----- Records shown -----

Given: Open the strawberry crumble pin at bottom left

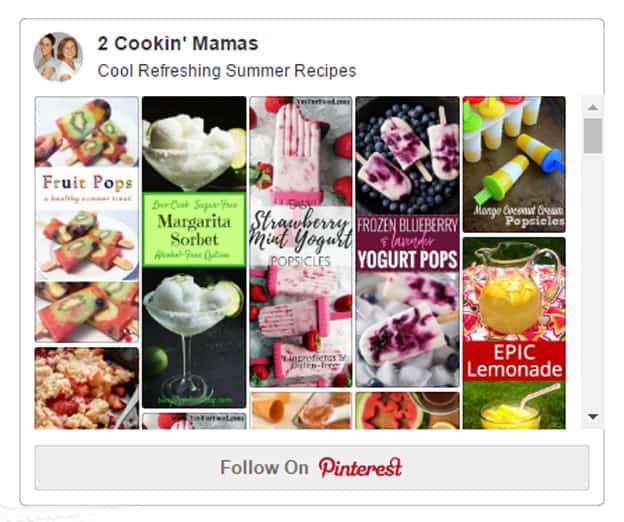Looking at the screenshot, I should (x=87, y=388).
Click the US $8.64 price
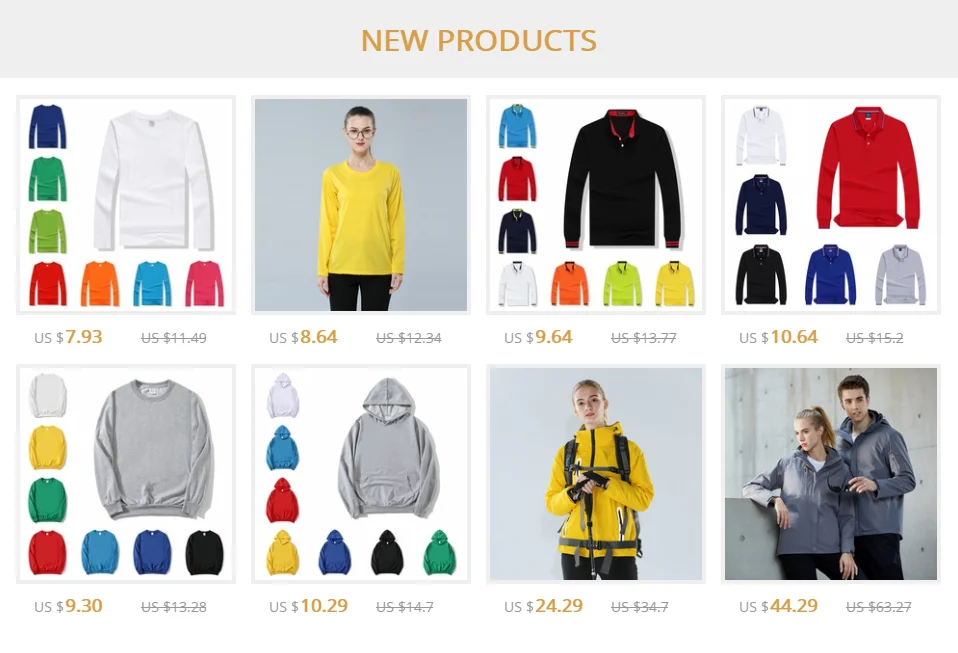This screenshot has height=653, width=958. (303, 337)
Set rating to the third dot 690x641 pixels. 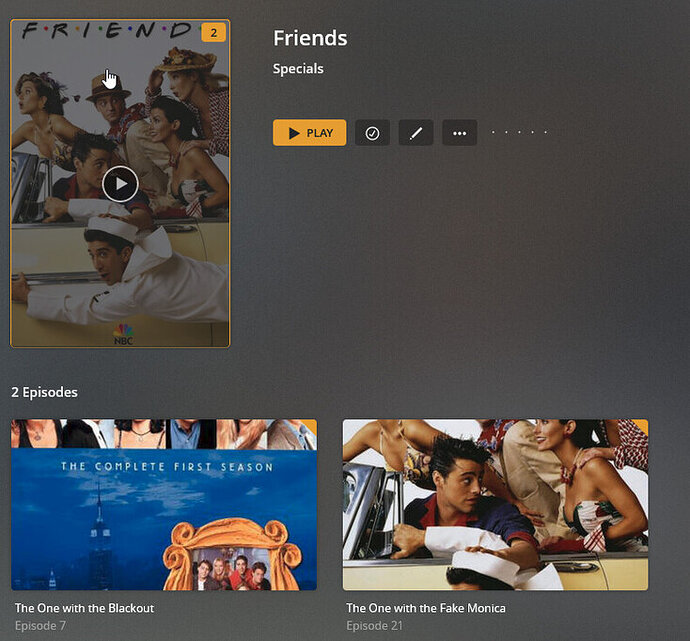[x=519, y=132]
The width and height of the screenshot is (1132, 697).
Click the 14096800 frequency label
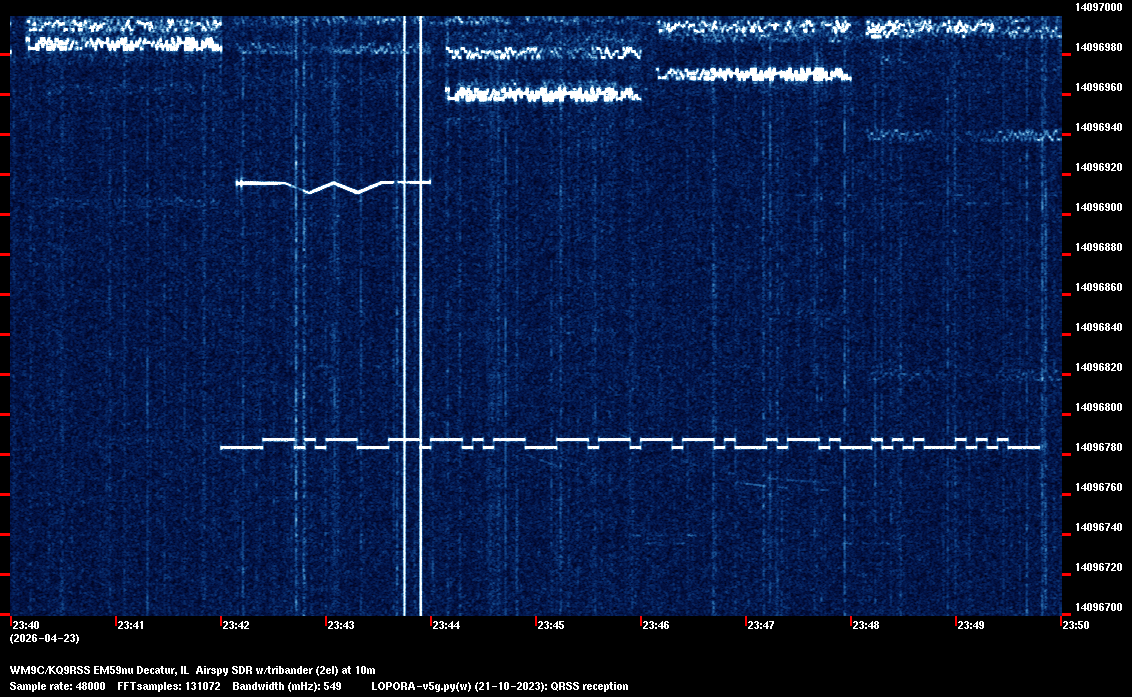1097,407
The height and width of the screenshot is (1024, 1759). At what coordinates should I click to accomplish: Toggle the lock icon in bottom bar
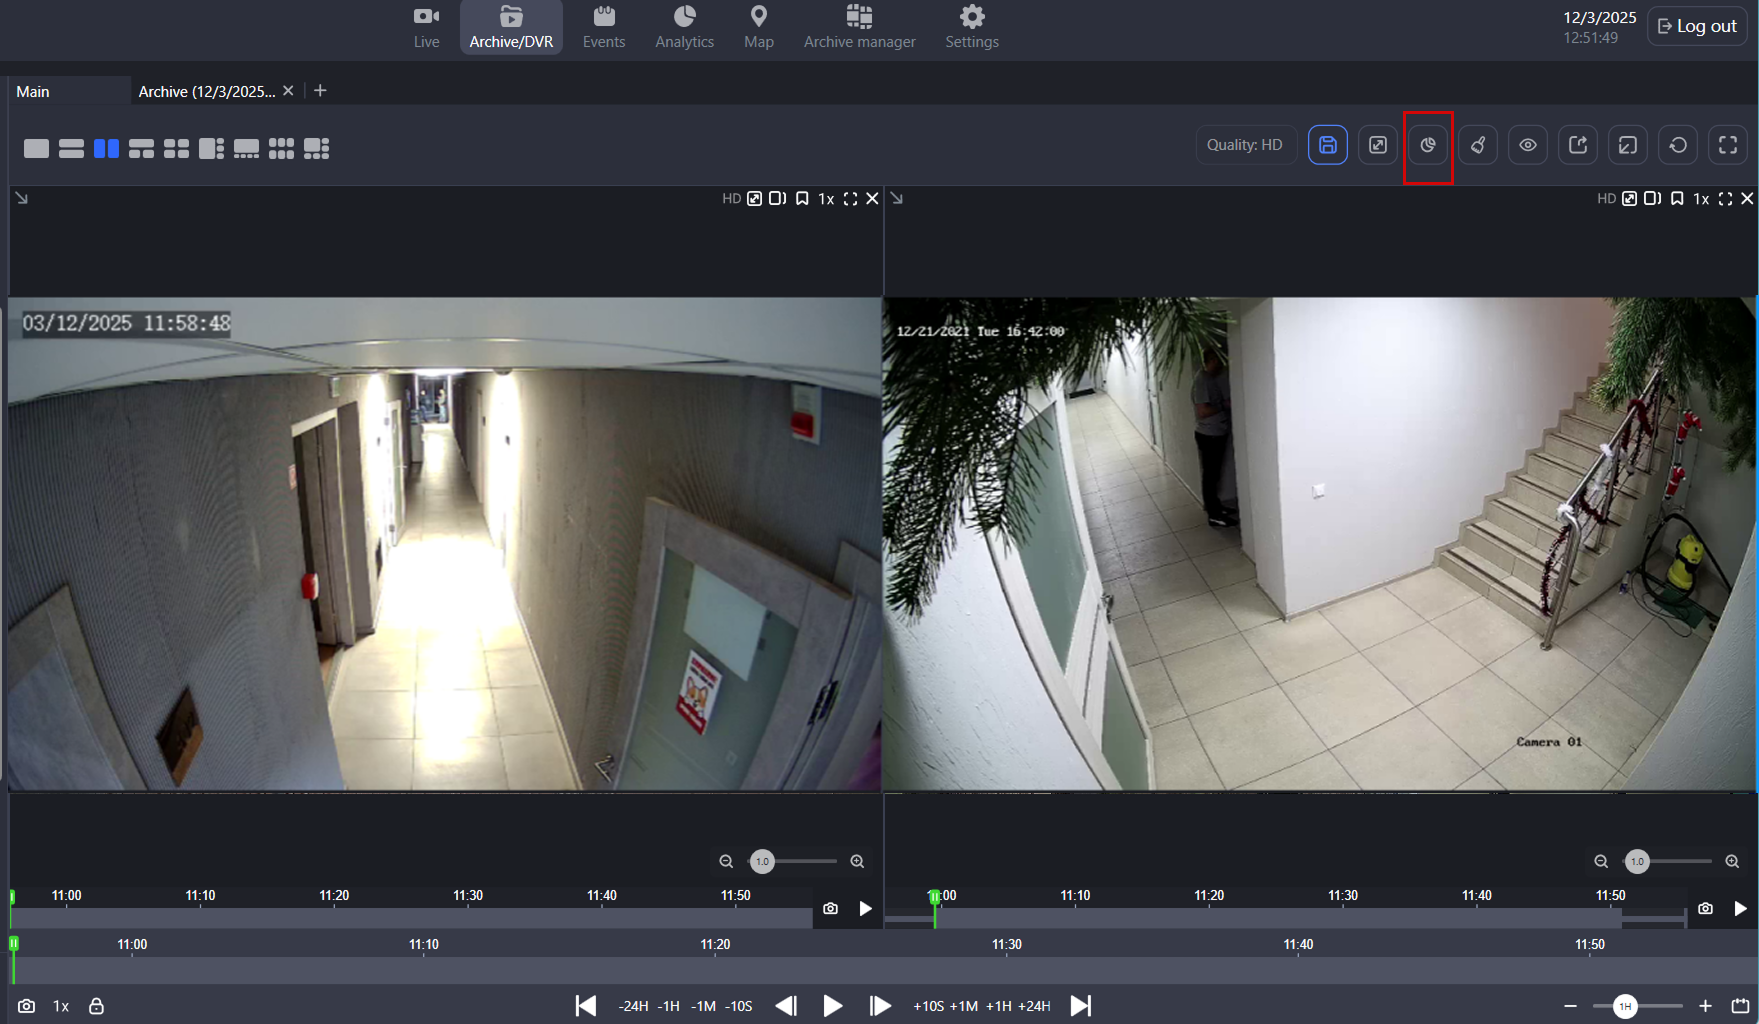pyautogui.click(x=96, y=1006)
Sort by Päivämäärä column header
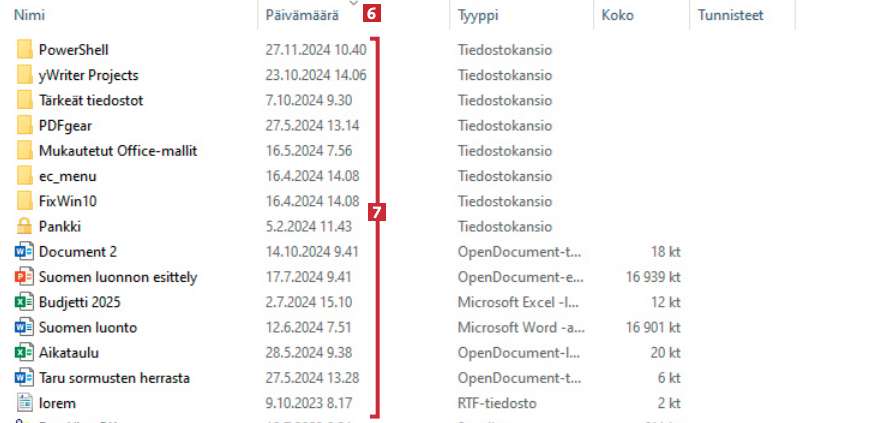This screenshot has height=423, width=881. pyautogui.click(x=299, y=16)
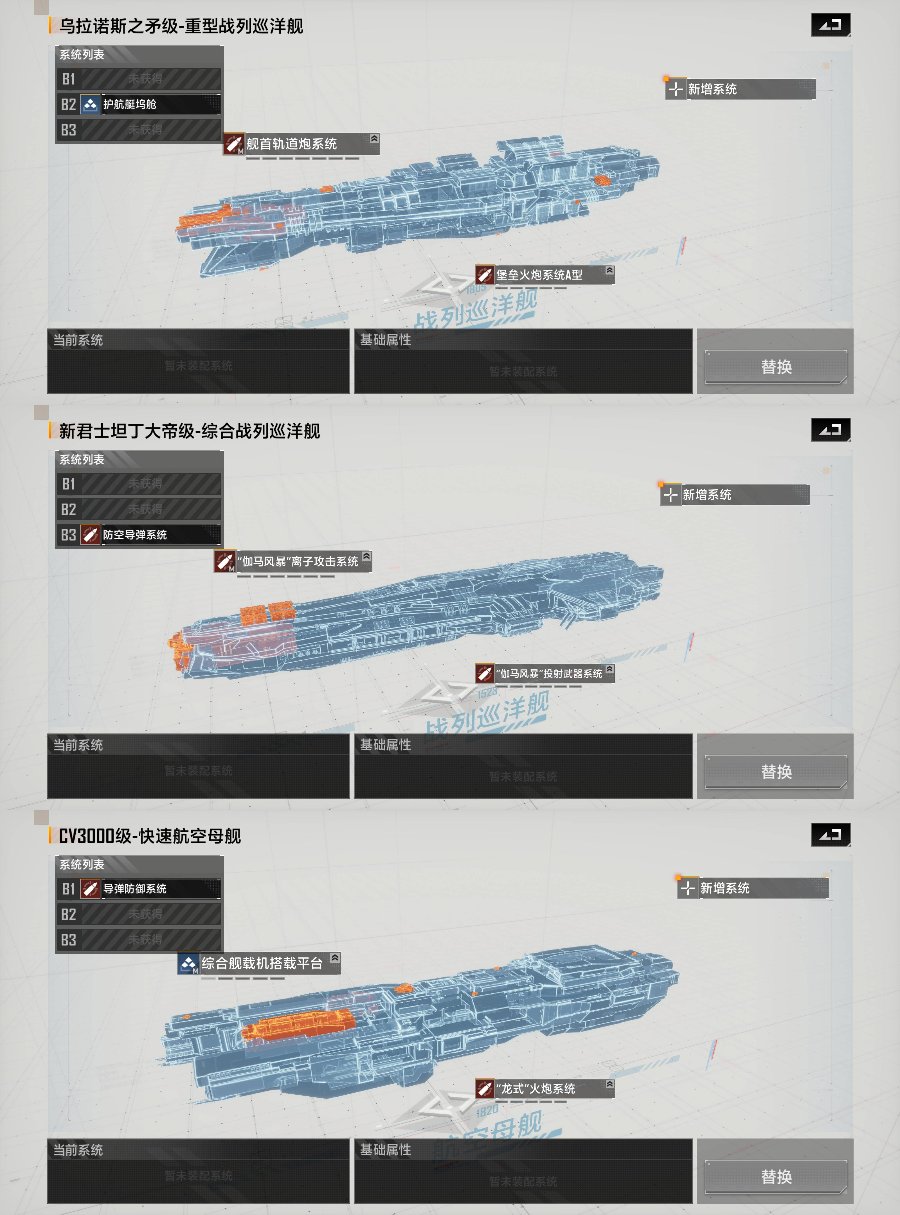
Task: Click the 堡垒火炮系统A型 weapon icon
Action: tap(485, 275)
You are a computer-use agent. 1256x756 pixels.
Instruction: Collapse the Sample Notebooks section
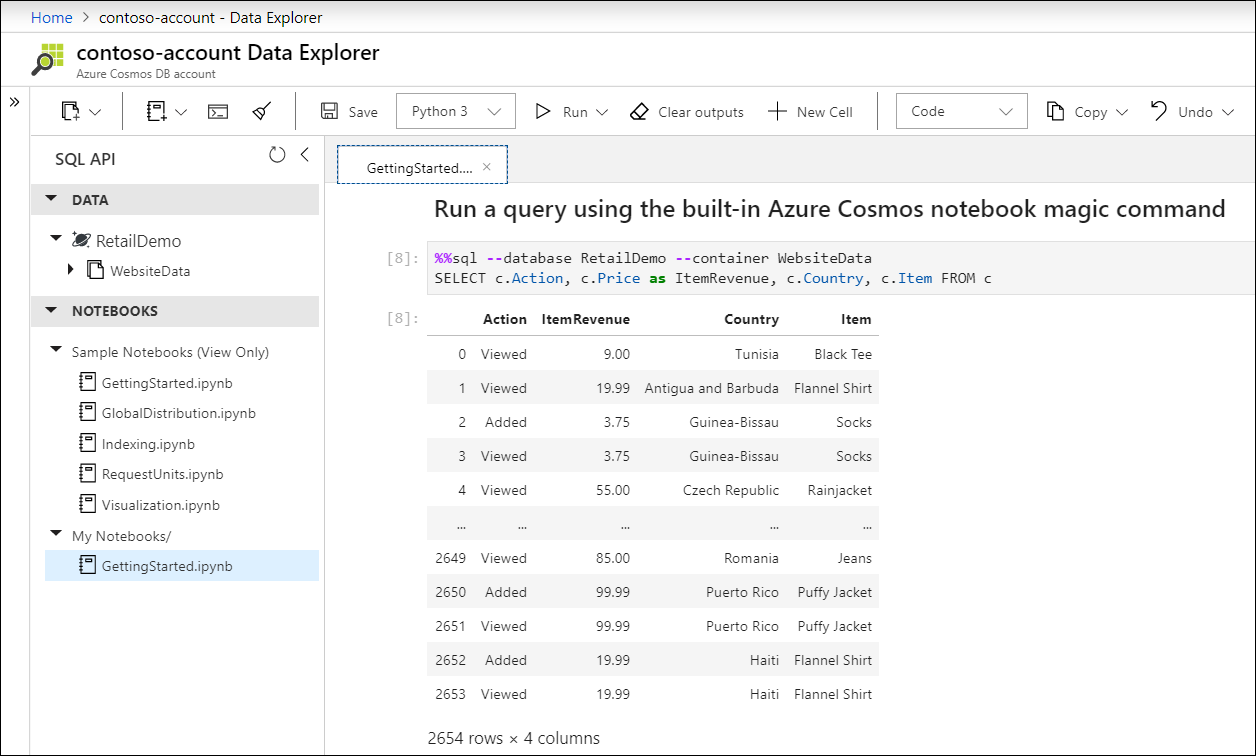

-----

* Exercise aim *
Copy the listing word for word, from the line containing "Sort by Päivämäärä column header" through the end of the listing. Leave the pictures out.

* Output for this exercise *
Sort by Päivämäärä column header
This screenshot has height=423, width=881. pyautogui.click(x=299, y=16)
Task: Click the 堡垒火炮系统A型 weapon icon
Action: tap(485, 275)
You are a computer-use agent. 1256x756 pixels.
Instruction: Collapse the Sample Notebooks section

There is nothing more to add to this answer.